### Task goal:
All lines after the one containing "Надзвичайні події (39, 2224)" are needed, along with that line itself. Please repeat them exactly through the end of the entries.

### Given records:
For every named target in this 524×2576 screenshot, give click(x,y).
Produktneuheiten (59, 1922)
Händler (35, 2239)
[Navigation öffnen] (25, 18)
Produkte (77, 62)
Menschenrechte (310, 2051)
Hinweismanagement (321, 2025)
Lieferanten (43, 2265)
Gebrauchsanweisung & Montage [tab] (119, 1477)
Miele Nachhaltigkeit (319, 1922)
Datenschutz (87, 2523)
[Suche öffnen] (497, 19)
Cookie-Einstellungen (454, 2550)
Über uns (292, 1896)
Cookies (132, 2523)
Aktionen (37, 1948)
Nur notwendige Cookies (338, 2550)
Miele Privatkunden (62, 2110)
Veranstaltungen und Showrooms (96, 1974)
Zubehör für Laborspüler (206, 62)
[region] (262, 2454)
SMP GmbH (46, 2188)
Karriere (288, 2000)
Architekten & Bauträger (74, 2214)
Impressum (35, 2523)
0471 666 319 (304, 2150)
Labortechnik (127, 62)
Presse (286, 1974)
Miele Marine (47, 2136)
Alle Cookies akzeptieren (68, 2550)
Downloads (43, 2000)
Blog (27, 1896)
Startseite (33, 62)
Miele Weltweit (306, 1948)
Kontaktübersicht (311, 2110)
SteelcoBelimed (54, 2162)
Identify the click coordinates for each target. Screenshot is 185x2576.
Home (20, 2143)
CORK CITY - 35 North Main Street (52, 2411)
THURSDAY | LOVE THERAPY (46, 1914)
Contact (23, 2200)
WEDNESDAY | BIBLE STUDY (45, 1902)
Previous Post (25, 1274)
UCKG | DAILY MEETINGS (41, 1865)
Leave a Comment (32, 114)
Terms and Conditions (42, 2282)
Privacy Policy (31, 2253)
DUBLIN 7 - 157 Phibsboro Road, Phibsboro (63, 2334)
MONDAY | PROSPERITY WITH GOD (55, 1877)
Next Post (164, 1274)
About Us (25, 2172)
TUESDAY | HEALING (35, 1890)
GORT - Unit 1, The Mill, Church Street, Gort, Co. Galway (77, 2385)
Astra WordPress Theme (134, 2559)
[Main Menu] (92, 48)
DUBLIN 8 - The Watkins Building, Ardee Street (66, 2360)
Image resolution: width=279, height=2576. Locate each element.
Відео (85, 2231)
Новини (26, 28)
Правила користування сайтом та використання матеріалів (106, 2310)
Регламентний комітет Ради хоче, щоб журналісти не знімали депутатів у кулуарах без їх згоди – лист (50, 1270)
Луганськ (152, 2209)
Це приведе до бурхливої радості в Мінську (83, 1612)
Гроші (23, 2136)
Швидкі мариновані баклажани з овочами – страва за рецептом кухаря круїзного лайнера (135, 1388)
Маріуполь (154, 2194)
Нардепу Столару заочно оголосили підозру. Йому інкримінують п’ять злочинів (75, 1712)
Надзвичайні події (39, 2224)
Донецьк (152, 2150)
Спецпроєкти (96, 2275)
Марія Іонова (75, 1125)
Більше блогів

### Response for this exercise:
Надзвичайні події (39, 2224)
Донецьк (152, 2150)
Спецпроєкти (96, 2275)
Марія Іонова (75, 1125)
Більше блогів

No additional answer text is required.